Annual Report Amendment
- The company's financial results were worse than expected due to the restatement of financial statements and the identification of material weaknesses in internal controls.
8-K Filing
- The company's financial results for the affected periods were worse than previously reported due to errors in inventory accounting.
- The restatement will decrease net income for the affected periods.
- The company has identified material weaknesses in its internal control over financial reporting.
Quarterly Report
- The company's net loss increased from $9.1 million to $15.2 million year-over-year.
- The company's adjusted EBITDA decreased from negative $1.4 million to negative $5.5 million year-over-year.
- The company's gross profit margin decreased from 82.9% to 80% year-over-year.
Quarterly Report
- The company's net loss increased from $9.1 million to $15.2 million year-over-year.
- Adjusted EBITDA decreased from a loss of $1.4 million to a loss of $5.5 million year-over-year.

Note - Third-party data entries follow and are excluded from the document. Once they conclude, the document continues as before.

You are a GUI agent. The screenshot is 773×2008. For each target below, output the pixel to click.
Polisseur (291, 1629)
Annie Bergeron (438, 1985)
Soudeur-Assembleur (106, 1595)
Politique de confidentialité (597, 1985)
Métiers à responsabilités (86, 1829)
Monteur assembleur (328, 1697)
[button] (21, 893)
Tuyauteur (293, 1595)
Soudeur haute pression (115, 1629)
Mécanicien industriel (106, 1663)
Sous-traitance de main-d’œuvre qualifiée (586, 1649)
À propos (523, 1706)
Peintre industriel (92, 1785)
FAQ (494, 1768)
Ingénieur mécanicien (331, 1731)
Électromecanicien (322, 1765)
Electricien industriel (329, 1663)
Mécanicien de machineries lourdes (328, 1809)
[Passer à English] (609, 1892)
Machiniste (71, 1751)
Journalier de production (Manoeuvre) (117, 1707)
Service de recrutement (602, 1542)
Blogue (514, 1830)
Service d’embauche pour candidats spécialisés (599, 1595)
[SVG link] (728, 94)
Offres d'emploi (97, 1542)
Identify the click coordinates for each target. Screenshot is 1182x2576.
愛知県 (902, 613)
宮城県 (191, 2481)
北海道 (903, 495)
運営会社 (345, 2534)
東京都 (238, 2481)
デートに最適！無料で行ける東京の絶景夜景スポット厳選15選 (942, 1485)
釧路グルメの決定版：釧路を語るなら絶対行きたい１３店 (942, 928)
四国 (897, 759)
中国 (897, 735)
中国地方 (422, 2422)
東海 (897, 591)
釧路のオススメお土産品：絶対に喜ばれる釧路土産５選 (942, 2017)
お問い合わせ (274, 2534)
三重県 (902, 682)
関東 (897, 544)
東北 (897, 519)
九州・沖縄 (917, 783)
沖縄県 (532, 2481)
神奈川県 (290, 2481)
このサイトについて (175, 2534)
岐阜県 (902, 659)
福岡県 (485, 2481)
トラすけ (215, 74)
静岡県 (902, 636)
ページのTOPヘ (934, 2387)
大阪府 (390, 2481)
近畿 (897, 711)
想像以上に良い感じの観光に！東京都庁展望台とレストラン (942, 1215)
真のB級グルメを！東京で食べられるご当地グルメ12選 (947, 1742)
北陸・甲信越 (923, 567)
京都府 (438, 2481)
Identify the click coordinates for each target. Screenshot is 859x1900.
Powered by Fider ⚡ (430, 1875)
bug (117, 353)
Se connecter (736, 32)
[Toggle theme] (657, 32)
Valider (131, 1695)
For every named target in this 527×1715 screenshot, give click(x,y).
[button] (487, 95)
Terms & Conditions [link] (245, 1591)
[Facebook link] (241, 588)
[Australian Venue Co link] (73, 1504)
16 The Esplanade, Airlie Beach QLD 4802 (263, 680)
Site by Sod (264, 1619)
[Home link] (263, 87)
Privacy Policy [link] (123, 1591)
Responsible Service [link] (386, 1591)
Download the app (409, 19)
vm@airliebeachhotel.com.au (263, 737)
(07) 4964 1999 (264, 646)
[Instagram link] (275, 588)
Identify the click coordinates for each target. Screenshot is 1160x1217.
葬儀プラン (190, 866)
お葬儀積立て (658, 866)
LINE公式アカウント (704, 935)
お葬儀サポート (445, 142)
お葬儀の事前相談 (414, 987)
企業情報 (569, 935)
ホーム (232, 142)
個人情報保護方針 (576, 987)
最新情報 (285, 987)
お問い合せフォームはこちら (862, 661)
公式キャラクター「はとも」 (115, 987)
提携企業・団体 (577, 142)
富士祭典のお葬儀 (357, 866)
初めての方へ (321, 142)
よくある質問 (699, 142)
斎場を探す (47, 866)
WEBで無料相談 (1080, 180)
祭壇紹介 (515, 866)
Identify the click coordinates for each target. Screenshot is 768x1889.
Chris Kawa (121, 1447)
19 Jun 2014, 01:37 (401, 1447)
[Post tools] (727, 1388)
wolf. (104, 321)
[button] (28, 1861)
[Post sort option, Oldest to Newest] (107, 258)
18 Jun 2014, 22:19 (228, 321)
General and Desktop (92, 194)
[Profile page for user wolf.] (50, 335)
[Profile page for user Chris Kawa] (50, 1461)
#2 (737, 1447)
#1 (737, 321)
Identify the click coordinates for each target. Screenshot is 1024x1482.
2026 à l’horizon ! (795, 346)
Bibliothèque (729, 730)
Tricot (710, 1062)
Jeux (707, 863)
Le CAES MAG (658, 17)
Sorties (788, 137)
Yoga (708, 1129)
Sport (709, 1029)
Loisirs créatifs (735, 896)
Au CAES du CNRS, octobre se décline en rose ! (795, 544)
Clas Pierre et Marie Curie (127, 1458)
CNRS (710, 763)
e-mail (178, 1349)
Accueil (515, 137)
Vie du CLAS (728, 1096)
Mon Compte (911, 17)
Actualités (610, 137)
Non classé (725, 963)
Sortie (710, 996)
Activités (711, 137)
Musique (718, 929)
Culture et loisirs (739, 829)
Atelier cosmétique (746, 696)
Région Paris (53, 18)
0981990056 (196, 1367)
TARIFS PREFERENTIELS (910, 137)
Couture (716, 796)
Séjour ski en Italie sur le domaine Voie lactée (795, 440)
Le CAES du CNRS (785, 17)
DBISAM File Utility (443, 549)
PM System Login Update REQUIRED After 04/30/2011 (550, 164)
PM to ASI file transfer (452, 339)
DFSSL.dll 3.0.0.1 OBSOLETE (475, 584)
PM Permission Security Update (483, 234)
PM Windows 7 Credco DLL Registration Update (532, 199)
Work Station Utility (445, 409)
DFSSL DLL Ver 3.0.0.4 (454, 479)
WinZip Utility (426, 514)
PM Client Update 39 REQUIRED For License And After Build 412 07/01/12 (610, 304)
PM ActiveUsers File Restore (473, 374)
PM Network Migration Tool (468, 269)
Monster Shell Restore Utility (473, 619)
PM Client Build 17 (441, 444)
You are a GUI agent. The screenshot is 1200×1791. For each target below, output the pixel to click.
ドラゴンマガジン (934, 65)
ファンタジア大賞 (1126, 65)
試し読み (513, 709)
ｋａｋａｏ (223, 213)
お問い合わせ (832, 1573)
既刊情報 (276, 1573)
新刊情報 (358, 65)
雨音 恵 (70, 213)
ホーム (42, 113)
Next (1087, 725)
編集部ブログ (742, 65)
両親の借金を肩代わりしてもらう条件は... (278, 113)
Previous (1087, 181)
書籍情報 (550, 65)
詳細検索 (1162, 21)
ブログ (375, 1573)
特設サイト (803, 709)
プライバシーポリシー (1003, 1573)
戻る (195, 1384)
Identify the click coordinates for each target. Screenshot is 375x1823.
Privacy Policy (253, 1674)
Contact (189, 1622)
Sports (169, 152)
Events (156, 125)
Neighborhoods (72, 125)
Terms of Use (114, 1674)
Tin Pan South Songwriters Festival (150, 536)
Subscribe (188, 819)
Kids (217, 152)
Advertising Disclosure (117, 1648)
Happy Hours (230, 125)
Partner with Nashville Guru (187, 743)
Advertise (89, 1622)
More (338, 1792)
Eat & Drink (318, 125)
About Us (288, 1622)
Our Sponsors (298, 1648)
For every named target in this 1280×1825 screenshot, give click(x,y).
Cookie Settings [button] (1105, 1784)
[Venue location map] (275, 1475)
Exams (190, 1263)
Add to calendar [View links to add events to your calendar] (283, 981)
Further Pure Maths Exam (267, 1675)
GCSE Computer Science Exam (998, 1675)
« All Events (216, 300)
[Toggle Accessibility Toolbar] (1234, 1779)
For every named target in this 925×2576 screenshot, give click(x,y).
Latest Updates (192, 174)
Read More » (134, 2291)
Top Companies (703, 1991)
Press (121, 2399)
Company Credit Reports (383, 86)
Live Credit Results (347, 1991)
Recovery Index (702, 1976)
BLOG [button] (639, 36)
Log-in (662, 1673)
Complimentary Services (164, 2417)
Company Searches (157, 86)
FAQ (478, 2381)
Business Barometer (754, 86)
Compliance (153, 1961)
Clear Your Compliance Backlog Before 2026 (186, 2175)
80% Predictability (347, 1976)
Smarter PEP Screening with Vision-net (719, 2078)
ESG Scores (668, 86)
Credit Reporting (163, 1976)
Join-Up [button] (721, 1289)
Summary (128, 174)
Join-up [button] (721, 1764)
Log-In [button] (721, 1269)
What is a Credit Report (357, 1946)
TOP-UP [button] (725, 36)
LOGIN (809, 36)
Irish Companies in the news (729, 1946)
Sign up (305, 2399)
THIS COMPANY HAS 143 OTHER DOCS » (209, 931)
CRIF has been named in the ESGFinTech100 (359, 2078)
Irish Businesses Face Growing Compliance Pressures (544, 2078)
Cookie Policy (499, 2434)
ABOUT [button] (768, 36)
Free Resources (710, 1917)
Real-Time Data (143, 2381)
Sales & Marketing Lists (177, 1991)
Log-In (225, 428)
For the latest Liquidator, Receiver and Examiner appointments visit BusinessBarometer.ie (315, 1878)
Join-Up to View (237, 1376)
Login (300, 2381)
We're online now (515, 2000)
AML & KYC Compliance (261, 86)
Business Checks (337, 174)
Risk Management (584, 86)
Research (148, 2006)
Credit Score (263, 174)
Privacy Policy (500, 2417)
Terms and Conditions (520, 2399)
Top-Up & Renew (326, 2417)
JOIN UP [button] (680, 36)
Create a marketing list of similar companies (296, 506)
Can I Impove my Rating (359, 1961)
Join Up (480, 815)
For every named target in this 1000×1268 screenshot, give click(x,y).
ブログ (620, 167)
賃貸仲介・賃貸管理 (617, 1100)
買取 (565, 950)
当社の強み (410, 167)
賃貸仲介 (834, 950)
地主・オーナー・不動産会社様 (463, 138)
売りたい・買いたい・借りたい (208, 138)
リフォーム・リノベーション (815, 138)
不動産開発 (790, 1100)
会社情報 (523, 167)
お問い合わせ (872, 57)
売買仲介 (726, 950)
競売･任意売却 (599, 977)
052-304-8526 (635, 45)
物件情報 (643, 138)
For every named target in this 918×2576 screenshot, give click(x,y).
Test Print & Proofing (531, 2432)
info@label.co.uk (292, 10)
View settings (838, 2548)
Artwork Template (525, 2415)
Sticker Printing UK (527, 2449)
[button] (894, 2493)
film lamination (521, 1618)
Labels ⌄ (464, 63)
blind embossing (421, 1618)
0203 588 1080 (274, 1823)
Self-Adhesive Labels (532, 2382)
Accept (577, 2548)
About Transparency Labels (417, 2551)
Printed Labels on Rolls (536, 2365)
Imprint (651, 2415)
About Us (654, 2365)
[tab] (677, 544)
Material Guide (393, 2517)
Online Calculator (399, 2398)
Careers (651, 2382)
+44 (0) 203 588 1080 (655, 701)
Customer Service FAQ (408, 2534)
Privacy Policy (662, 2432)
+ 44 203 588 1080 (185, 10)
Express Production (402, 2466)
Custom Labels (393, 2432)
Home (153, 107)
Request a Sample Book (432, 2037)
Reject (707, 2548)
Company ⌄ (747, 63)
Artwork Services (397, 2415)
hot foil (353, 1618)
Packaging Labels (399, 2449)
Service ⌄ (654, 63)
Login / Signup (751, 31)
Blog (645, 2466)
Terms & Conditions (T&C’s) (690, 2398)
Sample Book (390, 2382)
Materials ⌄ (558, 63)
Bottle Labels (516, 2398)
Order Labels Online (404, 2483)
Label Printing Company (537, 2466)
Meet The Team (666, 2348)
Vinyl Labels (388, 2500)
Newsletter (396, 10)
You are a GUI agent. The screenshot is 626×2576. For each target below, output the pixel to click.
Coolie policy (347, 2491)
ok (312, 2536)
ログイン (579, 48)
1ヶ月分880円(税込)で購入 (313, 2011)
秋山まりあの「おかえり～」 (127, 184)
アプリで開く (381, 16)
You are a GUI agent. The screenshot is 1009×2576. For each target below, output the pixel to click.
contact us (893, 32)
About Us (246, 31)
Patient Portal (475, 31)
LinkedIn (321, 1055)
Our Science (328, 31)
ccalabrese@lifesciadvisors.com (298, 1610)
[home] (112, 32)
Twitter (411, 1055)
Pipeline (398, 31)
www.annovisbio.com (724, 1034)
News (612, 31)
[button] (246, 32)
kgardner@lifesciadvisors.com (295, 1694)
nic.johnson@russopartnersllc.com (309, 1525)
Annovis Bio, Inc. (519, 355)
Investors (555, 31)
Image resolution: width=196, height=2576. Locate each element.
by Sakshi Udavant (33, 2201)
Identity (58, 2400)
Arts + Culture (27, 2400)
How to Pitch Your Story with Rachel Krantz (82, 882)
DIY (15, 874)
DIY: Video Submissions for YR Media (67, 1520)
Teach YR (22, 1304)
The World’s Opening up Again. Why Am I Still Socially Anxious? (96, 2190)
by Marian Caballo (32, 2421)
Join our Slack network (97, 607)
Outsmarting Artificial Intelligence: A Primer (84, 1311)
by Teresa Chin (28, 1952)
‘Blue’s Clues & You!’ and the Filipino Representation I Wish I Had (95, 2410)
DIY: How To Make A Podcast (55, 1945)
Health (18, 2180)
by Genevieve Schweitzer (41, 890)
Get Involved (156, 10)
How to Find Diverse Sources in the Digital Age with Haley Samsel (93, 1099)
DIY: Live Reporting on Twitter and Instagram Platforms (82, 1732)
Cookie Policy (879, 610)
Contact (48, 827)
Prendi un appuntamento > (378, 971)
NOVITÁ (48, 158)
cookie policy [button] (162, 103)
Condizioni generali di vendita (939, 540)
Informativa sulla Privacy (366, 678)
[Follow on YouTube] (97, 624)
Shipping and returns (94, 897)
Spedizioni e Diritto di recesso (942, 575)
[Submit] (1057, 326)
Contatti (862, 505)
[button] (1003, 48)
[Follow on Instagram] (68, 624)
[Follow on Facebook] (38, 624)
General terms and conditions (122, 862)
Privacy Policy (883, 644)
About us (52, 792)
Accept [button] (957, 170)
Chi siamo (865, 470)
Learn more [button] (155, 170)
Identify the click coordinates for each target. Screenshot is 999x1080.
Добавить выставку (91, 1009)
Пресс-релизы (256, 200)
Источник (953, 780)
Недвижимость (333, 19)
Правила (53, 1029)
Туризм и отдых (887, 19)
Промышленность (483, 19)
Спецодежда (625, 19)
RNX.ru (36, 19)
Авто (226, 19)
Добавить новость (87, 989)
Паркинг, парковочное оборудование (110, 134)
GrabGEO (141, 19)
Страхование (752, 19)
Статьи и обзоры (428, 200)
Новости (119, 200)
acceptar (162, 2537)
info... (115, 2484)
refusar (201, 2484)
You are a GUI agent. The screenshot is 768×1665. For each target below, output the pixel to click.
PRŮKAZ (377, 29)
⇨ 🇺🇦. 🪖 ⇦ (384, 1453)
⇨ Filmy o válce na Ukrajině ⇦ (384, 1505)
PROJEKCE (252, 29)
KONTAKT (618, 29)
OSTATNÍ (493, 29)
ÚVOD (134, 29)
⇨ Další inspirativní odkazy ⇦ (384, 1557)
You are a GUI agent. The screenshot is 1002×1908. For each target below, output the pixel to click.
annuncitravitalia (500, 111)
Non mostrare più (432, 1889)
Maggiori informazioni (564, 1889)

- The gross profit margin decreased from 82.9% to 80.0% year-over-year.
Annual Results
- The company's net loss and negative adjusted EBITDA indicate that it is not yet profitable, which is worse than expected for a company of its size and maturity.
Annual Results
- The company may require additional capital to maintain and expand its operations.
- The company may raise additional funds through the issuance of equity, equity-linked or debt securities.
- The company may also raise additional funds through strategic partnerships and alliances and licensing arrangements with third parties.
Annual Results
- The company's net loss decreased significantly compared to the previous year, indicating improved financial performance.
- The company's revenue growth exceeded the market growth rate.
- The company provided positive revenue guidance for 2024.